- **Problem description**: For the records below, say how many lines contain the string "tree". Give no other text.

- **Record excerpts**:
-- -- --

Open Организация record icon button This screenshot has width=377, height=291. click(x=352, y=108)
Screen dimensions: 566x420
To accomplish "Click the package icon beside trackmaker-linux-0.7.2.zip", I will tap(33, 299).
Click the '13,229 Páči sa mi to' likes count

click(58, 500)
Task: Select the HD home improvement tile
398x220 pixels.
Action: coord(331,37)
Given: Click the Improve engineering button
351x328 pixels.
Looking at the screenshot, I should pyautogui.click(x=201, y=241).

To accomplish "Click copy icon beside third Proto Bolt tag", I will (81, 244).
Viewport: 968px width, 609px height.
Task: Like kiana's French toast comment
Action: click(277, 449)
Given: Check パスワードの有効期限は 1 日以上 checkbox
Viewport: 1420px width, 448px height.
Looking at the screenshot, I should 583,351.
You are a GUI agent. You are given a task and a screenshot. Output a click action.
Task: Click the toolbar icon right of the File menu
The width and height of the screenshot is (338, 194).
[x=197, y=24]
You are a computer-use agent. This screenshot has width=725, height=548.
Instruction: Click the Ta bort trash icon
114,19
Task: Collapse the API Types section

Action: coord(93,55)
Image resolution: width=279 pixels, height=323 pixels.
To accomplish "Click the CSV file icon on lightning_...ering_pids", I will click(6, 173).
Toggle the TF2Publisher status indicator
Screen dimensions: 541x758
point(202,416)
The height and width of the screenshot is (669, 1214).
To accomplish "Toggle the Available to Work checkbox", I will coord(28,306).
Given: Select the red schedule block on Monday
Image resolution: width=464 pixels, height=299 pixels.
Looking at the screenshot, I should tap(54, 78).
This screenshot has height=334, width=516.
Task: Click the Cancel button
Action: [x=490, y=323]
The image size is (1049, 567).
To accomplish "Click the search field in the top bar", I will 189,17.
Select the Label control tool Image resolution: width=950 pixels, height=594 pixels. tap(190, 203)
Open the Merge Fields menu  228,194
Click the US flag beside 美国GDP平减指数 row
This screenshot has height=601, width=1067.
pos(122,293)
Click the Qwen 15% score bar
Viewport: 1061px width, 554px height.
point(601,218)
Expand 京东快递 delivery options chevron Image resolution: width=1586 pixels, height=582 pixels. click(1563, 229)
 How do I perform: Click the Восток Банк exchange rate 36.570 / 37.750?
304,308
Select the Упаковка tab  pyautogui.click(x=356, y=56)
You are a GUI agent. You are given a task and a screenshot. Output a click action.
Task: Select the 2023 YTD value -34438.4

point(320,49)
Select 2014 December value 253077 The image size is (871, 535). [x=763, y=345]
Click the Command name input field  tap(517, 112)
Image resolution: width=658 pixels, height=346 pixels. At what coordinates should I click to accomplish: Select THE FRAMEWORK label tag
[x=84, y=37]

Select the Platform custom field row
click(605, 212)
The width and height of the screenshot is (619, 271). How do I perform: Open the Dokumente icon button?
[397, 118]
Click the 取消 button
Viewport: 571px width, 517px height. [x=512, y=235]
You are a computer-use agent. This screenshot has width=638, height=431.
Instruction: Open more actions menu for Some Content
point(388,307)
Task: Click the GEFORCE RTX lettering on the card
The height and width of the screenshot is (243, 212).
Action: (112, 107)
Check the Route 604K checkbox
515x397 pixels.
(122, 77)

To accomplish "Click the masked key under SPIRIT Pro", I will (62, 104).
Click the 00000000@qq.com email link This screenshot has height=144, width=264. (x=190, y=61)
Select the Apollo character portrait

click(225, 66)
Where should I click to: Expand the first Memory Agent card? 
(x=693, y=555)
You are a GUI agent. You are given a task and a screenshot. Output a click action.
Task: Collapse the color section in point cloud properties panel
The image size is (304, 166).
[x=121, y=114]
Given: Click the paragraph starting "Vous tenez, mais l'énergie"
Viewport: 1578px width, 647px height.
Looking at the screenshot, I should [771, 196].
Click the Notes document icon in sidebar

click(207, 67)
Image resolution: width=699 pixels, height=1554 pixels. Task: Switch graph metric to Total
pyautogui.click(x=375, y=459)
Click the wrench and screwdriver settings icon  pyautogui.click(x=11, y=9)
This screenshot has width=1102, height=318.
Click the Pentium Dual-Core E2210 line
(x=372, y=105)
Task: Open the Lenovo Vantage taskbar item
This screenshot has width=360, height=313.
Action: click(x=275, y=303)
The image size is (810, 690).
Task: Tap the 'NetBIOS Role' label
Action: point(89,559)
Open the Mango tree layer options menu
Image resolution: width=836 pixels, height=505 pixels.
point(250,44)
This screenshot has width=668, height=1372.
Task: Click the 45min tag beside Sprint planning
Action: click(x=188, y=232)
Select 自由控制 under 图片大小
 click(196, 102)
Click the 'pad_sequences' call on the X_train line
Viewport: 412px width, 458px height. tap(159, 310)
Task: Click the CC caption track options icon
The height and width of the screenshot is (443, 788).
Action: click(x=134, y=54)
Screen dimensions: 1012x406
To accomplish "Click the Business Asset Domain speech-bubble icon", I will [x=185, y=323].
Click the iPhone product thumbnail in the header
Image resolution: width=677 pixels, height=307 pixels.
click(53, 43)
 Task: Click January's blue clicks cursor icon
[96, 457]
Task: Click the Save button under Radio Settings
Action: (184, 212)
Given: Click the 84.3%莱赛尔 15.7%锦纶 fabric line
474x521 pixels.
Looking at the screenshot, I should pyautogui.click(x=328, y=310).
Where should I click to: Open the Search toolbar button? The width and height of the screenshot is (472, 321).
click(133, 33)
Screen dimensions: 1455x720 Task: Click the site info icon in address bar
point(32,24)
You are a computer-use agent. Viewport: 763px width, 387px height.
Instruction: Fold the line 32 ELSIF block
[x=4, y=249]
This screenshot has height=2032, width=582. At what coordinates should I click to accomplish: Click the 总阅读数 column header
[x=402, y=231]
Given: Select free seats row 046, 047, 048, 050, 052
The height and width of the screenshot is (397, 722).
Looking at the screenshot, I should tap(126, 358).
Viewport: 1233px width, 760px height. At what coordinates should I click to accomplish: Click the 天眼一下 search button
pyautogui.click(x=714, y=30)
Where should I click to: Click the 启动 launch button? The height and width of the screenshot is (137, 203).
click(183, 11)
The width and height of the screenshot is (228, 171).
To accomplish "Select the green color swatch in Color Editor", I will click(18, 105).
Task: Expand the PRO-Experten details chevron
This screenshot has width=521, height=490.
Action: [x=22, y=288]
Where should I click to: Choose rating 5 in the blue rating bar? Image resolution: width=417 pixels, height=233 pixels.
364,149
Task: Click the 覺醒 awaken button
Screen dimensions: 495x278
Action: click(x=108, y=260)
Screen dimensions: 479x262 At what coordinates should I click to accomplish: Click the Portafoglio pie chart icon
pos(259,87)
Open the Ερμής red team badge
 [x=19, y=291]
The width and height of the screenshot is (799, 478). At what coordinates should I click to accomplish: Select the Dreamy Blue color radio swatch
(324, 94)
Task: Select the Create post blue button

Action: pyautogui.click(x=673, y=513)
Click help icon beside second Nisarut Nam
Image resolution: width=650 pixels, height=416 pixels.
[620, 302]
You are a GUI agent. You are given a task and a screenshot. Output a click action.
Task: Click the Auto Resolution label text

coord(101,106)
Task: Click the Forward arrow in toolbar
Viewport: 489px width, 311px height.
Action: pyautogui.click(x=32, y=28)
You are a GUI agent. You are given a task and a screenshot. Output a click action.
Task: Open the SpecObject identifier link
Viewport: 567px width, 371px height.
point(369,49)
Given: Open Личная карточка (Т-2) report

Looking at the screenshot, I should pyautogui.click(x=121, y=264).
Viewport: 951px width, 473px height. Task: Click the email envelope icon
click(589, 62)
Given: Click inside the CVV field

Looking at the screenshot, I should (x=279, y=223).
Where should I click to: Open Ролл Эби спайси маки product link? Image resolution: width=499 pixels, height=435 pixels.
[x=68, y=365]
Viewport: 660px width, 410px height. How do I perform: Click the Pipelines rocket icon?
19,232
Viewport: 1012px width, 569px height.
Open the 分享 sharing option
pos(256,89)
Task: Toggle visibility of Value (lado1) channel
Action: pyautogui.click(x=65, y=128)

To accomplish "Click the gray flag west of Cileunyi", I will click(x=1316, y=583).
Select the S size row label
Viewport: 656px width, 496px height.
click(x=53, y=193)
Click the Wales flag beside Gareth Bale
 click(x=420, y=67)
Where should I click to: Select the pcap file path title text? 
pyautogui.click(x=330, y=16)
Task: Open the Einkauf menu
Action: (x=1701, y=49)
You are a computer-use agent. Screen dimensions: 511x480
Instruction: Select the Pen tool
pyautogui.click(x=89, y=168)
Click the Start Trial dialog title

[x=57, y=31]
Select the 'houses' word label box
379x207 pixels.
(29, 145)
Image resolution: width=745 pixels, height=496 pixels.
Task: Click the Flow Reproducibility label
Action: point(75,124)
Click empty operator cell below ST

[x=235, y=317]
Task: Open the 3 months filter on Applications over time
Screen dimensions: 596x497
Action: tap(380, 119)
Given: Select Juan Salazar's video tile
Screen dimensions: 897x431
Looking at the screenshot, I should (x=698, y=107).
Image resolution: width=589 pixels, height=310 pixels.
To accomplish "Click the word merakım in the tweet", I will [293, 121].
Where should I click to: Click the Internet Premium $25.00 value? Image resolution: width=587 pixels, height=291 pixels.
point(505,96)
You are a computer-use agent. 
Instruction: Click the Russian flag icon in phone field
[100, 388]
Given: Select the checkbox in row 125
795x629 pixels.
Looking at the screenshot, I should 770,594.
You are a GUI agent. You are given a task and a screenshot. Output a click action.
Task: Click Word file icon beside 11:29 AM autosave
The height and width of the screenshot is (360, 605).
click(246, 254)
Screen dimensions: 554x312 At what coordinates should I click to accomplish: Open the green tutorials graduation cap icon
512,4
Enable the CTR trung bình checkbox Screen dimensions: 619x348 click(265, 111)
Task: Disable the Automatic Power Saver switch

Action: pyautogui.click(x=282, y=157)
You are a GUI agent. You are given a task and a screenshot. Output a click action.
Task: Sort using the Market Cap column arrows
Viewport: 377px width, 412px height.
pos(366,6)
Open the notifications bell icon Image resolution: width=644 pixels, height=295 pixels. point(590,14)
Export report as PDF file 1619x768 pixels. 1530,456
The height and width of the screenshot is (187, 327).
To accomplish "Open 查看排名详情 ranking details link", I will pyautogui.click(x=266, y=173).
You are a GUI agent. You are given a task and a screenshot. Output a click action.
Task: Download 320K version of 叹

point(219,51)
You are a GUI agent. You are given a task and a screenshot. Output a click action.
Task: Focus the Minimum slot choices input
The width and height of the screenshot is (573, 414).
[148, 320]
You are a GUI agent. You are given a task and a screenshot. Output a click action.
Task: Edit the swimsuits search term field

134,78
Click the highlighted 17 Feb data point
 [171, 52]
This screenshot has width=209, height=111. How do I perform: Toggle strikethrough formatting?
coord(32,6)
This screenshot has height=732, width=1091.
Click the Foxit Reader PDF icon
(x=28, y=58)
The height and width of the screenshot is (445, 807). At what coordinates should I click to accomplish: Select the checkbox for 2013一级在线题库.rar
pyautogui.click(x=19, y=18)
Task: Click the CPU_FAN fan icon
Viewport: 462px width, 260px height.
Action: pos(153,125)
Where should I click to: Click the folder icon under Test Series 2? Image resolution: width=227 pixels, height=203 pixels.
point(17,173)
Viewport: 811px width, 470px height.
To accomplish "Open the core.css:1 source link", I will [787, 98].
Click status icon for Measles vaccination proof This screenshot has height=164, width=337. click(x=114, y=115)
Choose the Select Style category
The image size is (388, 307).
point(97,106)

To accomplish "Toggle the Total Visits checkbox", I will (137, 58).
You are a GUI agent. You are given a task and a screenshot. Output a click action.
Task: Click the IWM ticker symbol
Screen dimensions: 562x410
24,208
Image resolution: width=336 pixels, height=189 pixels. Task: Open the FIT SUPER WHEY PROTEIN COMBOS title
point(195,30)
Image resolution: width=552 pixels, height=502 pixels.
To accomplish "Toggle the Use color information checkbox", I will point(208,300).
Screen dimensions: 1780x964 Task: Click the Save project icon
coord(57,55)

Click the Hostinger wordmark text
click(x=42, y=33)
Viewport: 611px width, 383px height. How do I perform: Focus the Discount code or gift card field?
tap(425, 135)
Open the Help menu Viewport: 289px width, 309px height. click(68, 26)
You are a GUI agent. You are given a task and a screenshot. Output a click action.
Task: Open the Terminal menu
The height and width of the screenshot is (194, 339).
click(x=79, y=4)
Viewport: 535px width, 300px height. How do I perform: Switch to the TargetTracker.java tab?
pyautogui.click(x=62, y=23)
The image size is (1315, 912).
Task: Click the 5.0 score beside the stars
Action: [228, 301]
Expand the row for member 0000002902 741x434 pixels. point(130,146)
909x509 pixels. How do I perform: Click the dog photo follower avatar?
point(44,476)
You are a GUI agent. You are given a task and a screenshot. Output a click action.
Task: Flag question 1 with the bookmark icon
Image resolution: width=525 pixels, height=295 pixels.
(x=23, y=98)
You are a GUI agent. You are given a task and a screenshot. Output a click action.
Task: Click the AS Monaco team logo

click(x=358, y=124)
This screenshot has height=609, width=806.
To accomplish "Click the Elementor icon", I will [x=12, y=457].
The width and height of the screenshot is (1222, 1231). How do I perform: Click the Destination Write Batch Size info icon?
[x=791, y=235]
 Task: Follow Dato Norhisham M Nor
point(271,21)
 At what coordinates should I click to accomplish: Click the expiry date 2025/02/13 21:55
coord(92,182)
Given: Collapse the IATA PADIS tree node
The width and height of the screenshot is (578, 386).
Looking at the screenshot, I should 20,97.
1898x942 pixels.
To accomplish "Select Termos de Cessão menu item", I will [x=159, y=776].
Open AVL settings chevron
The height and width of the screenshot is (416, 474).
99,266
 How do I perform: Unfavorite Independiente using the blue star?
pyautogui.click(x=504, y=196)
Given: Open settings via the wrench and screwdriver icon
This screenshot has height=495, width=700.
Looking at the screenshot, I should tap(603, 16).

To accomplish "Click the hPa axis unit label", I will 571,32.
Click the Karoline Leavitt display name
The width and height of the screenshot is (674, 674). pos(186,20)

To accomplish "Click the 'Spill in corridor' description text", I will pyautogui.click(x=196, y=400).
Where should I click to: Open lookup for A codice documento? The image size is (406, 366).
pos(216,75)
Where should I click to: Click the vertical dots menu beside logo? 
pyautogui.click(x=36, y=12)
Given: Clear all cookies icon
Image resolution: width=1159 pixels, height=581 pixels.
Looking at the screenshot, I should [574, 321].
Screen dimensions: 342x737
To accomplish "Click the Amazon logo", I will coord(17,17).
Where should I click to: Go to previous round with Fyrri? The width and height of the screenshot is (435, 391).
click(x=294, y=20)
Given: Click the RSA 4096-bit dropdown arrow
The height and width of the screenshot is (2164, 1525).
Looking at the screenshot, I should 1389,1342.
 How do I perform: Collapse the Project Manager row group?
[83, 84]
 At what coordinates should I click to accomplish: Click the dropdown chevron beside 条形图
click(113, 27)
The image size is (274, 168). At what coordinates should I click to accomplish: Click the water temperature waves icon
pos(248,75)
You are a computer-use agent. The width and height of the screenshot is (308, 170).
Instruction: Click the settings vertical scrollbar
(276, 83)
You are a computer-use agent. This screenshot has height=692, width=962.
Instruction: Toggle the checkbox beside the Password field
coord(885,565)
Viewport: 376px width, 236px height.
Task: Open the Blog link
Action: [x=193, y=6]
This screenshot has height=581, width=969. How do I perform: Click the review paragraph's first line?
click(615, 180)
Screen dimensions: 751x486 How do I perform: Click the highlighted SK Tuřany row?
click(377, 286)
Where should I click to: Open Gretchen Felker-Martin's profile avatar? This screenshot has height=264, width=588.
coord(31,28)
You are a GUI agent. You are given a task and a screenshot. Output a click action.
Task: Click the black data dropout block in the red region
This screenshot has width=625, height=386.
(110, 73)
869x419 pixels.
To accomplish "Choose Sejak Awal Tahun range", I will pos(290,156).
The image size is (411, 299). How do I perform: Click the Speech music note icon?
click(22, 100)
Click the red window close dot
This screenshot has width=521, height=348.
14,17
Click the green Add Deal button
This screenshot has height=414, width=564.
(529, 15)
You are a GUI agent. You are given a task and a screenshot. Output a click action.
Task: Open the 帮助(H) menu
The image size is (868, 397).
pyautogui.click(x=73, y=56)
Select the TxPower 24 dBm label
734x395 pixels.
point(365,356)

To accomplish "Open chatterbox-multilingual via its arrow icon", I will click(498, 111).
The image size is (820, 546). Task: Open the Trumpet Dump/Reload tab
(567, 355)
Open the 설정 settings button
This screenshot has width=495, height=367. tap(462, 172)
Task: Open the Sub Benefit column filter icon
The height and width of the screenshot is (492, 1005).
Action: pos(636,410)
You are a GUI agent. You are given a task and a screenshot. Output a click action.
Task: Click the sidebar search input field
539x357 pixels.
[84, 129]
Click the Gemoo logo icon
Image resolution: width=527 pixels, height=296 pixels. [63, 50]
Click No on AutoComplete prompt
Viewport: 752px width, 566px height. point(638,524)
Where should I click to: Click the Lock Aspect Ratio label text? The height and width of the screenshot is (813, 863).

-- -- --

- **Task output**: 2